GES 400 MR Artifact Handling
Masking the EEG
Data acquired within the MRI scanner is subject to artifacts above and beyond those traditionally associated with EEG acquisition. Three unique artifacts that we need to deal with are:
Imaging artifacts: During each head volume acquisition, both the gradient switching and radio frequency pulse pattern will produce strong artifacts that will obscure the EEG. However, the TR chosen for a particular scan protocol will provide this artifact with a very specific temporal pattern.
Cardioballistic artifacts: Every time the heart beats, the resultant micromovement and blood flow of the head causes this periodic artifact. Cold head artifacts: The cryogenic pump of the MR system causes a systematic artifact.

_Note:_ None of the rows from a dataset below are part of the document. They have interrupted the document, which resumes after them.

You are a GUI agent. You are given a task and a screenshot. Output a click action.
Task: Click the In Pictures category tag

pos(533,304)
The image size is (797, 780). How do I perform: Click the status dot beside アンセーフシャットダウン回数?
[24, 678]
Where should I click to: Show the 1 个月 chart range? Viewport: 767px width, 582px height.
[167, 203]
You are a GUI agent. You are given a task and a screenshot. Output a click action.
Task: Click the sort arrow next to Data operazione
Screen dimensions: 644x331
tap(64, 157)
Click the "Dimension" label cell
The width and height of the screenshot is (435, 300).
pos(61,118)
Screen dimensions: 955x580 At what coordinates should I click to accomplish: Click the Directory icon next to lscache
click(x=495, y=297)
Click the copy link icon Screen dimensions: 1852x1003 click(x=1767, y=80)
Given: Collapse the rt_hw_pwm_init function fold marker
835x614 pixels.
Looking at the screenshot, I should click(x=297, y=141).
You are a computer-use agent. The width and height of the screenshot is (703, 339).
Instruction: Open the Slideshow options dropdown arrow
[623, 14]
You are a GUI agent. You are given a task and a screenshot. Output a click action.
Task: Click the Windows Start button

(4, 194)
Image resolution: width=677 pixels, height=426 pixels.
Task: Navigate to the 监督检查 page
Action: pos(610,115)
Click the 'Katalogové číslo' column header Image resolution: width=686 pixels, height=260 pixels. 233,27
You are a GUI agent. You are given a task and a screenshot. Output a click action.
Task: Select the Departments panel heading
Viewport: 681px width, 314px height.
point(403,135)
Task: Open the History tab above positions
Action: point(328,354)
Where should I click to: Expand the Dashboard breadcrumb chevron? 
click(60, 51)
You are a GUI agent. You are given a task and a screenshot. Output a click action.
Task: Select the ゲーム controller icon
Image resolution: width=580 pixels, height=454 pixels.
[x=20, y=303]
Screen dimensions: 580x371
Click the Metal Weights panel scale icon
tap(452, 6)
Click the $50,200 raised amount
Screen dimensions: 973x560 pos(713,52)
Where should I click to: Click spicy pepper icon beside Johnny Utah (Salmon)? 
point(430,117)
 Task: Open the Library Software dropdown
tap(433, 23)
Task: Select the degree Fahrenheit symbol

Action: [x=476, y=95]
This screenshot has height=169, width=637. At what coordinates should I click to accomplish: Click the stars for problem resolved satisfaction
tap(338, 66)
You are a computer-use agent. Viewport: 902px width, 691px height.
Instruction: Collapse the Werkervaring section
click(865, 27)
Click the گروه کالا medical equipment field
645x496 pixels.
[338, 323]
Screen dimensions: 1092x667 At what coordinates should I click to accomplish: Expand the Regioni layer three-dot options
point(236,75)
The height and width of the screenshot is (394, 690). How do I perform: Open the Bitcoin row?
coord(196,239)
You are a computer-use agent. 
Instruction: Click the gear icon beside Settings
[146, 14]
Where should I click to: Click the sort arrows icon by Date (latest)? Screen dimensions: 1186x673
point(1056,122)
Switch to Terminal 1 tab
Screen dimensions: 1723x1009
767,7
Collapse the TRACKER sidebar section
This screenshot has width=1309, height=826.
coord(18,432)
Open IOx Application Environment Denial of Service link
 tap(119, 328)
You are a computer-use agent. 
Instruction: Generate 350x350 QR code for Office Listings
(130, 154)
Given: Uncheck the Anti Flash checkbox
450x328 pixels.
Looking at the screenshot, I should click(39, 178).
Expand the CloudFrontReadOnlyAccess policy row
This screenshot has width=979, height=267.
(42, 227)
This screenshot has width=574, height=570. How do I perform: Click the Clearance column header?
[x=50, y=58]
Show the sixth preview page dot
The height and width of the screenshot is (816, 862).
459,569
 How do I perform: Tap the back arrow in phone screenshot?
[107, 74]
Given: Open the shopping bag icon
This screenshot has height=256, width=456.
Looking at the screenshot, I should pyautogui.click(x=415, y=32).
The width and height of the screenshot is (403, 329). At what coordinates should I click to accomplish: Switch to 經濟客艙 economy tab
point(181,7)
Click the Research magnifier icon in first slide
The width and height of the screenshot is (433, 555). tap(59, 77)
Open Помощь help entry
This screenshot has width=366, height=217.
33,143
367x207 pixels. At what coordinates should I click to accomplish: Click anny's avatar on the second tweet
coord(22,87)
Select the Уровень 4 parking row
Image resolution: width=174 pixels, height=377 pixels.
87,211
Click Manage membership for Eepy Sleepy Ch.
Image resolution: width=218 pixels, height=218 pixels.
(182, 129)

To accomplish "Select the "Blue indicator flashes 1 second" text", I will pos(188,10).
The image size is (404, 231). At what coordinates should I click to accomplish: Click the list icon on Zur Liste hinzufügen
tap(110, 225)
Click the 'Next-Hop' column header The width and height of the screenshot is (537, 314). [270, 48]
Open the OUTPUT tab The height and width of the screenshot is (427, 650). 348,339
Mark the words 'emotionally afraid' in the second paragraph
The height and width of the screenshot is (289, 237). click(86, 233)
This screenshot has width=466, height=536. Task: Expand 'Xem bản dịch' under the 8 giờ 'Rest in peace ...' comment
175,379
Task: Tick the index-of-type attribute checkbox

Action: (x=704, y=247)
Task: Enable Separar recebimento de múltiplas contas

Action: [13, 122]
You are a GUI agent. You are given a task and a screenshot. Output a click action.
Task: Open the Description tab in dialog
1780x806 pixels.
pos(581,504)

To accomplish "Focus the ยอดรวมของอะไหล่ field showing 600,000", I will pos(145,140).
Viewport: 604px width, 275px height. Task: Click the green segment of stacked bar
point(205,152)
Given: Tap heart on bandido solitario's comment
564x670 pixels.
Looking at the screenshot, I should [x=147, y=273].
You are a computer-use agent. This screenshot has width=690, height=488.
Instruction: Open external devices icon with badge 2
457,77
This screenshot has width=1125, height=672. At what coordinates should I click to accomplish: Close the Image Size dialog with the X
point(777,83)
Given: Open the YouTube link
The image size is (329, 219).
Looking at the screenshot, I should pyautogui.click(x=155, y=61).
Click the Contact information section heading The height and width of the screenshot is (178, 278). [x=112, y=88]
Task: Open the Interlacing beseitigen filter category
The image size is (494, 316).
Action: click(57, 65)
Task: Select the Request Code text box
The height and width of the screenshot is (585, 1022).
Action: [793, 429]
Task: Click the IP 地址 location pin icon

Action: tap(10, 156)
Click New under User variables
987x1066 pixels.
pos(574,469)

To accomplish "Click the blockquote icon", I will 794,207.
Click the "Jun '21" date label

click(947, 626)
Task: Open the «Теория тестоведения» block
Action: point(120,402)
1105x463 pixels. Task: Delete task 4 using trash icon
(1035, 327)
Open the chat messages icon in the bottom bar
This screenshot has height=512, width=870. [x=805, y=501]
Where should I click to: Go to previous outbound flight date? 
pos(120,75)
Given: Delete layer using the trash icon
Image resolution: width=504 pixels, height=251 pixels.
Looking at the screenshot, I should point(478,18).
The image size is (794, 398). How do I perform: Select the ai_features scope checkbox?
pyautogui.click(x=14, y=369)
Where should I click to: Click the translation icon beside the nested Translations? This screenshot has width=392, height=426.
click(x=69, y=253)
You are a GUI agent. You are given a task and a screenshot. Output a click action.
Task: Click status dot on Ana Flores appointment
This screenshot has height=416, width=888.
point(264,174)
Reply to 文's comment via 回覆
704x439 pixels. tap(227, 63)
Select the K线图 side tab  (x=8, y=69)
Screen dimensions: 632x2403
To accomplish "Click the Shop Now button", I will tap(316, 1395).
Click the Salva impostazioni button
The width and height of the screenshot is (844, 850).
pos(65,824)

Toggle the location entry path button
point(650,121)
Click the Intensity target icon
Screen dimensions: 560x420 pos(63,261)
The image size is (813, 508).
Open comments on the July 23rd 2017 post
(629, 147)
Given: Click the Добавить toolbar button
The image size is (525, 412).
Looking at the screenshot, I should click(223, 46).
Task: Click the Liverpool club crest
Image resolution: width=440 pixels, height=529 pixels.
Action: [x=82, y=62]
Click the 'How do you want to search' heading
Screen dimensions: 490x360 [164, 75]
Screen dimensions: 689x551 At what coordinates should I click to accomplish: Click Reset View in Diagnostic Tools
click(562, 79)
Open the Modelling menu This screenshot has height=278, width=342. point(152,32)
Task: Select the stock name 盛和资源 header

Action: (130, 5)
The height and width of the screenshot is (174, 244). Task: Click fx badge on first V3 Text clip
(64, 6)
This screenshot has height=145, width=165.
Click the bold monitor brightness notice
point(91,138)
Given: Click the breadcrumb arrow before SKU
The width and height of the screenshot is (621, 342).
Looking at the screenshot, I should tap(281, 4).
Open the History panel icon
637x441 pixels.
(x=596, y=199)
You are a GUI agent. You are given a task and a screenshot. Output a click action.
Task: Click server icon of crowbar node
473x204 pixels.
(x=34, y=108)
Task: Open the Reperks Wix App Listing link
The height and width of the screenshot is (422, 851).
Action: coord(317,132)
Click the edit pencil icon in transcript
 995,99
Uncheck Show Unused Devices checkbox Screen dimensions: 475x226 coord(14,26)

Cleaning Up with the GES 400 MR
New with Net Station 5.2!
Pulse artifact detection tool based on Iannotti, et al. (2015).
In this publication in Brain Topography, Iannotti, et al. from Geneva University Hospital introduce a new EEG-based method for detecting the pulse artifact (PA) with significant benefits over the standard ECG-based methods. The method uses the anti-symmetric scalp voltage potential topography of the pulse artifact, captured by the EEG, to identify the artifacts. At least as accurate as ECG-based methods, and often more so, the EEG-based method can replace ECG-based methods, being especially useful in cases where it is difficult to obtain clean ECG data, and can also complement ECG-based artifact detection as a secondary measurement.
Although imaging artifacts initially render the EEG completely unreadable, they do have characteristics that make them ideal targets for artifact correction. The gradient switching and radio frequency pulses occur within nanoseconds of each other across each volume acquisition, thereby creating a consistent artifact waveform profile with respect to each TR. As the MRI scanner sends a TR trigger to the EEG file, there is a clear method of identifying the onset and profile of the artifact. This promotes a relatively straightforward method of artifact correction, calculate an average of the imaging artifact waveform and subtract it from the simultaneously recorded EEG.
While the theory is simple, the challenge comes in proper implementation. Since the EEG acquisition and MRI scanner use separate computers, their clocks are independent. In addition, MRI scanner itself has a very high amplitude and rapid slew rate. Therefore, tiny amounts of jitter between the two clocks will result in the imaging artifact profile varying from one volume to the next. As this inconsistency reduces the efficacy of the average artifact subtraction method, it is not uncommon for additional steps to be introduced to the data cleaning workflow, such as signal interpolation and adaptive noise cancellation.
These limitations have led us to take a novel approach. We have created a situation where the EEG acquisition is effectively running the on the MRI system’s clock. This is done by introducing a phase-locked loop between the MRI and EEG system, which results in the jitter between the two clocks being reduced to a negligible amount (5-10 nanoseconds). In another example of how we closely work with our customers when developing our new products, we are licensing this synchronization technique from Mark Cohen PhD from UCLA’s David Geffen School of Medicine and it is covered by US Patient No. 7,286,871.
Additionally, front-end filters within our FICS (Field Isolation Containment System) unit decrease the amplitude of the artifact prior to signal digitization. By the skillful combination of these two techniques we are then able to effectively remove the imaging artifact using the simple average artifact subtraction method. The procedure can be implemented in real-time during the MR scan for EEG data monitoring and through our Waveform Tools when following your data processing workflow.
Balistocardiogram (BCG) artifacts are difficult to handle and remove for several reasons: 1) within each electrode, their amplitudes and duration vary between successive heartbeats, 2) between electrodes their amplitudes and pattern vary, 3) their energy distribution overlaps with the frequency of the EEG, and 4) they share similar morphology with certain EEG phenomena. There are a handful of techniques that have been proposed for handling BCG artifacts (see Groiller et al., 2007) and we currently recommend the technique of Niazy et al. (2005) and implemented in FMRIB EEGLAB plug-in). We have implemented this method within Net Station to optimize workflow.
Currently we recommend that the MR’s cold-head system be turned off during EEG acquisition. Although this is currently standard practice for simultaneous EEG/fMRI acquisition, we appreciate that it is not an ideal situation. Therefore we are investigating methods for cryo-ballistic artifact correction and we hope to implement these in future release of our software.